MATERIAL PROVIDED
- - - - -

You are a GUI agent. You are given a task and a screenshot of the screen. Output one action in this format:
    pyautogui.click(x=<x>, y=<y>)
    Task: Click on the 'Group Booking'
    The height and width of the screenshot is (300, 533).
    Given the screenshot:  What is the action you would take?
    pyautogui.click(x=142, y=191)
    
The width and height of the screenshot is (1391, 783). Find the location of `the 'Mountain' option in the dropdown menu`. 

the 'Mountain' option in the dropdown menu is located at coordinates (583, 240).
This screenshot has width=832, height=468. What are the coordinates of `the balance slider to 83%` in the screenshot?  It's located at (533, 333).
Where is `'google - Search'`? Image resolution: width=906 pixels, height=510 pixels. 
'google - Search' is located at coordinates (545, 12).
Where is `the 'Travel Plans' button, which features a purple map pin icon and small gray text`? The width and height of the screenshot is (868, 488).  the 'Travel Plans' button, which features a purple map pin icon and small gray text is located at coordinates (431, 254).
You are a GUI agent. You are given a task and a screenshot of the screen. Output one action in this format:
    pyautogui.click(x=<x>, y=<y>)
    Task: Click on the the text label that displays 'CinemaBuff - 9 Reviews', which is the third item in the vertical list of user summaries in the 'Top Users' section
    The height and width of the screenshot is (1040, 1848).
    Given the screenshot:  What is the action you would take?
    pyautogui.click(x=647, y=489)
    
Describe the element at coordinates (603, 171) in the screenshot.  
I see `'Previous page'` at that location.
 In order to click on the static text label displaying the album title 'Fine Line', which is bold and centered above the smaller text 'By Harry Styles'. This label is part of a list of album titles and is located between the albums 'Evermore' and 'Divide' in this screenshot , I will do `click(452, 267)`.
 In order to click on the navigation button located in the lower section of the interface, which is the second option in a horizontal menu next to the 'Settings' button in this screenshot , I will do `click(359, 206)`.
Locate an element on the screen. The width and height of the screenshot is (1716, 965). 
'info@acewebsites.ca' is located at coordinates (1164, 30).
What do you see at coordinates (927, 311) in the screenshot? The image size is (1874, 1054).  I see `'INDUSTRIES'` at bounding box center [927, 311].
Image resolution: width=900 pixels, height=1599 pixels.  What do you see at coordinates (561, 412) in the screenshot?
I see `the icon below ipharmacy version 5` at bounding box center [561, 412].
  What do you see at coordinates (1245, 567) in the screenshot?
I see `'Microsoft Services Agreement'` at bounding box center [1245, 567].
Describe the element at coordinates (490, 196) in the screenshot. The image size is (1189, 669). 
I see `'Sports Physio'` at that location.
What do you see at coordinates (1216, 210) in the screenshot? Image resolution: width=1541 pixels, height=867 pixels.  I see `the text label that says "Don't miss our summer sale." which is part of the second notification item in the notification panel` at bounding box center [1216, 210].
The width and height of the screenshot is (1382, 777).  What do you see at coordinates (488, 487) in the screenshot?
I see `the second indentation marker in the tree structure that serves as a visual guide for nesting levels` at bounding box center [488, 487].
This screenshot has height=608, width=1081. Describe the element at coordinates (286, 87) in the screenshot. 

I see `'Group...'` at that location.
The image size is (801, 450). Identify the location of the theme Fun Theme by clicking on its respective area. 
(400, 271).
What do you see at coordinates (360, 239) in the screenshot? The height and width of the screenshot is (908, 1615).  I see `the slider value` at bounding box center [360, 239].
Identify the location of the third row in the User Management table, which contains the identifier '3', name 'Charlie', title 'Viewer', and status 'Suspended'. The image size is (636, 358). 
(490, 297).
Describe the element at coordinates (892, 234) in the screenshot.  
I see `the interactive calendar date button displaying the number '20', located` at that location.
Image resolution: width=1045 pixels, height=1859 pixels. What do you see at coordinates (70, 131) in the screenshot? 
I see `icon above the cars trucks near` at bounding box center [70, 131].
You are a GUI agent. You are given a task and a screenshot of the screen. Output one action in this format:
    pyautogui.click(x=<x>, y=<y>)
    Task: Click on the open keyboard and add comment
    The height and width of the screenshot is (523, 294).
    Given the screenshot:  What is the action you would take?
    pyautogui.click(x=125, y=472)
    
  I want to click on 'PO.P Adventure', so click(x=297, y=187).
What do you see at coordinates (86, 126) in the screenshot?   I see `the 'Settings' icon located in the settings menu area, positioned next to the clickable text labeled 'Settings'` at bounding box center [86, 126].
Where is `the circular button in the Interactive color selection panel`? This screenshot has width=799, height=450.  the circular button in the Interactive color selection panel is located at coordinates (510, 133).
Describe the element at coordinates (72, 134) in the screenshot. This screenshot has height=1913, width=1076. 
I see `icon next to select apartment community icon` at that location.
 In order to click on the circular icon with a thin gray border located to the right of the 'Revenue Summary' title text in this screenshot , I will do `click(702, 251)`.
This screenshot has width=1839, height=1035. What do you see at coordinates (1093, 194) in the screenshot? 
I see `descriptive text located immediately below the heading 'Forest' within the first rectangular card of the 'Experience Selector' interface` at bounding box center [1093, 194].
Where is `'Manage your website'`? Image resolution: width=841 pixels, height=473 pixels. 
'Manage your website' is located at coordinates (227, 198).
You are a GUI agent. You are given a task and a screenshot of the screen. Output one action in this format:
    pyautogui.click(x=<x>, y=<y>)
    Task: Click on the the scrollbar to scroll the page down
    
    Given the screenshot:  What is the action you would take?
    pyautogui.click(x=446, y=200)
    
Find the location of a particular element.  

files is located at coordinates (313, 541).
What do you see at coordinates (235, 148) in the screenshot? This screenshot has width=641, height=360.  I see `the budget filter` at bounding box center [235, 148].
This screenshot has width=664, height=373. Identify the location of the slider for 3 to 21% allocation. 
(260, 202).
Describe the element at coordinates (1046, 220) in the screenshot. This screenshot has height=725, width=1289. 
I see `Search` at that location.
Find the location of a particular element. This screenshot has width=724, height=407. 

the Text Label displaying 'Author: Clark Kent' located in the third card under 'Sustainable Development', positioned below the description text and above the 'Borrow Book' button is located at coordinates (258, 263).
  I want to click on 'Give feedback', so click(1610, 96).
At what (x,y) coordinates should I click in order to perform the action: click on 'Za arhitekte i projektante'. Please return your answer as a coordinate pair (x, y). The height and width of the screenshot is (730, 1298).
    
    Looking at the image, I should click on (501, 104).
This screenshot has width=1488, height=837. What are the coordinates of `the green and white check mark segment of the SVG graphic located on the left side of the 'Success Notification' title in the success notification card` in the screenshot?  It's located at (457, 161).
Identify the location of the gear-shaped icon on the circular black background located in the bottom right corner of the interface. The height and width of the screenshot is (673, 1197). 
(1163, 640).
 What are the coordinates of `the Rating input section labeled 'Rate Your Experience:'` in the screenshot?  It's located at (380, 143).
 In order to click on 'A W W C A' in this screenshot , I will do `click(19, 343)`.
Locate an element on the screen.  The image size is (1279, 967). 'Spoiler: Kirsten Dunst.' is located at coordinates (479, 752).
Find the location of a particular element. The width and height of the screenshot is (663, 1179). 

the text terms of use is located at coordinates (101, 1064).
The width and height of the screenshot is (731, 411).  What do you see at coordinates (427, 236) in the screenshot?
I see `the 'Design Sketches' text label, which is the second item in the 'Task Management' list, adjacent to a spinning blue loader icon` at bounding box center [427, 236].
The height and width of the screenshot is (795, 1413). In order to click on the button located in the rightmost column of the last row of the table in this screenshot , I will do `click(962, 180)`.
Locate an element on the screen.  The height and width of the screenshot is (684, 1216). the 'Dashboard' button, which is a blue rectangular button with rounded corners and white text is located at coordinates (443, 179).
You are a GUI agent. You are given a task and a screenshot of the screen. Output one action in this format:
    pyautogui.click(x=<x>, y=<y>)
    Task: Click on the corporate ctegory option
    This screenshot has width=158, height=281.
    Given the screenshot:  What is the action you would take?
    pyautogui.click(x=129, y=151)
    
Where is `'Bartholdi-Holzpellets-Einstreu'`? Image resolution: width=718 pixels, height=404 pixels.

- - - - -

Extract the lines of the data above verbatim, starting at the line containing "At what (x,y)" and ending at the line containing "Looking at the", both included.

FINAL ANSWER
At what (x,y) coordinates should I click in order to perform the action: click on 'Za arhitekte i projektante'. Please return your answer as a coordinate pair (x, y). The height and width of the screenshot is (730, 1298).
    
    Looking at the image, I should click on (501, 104).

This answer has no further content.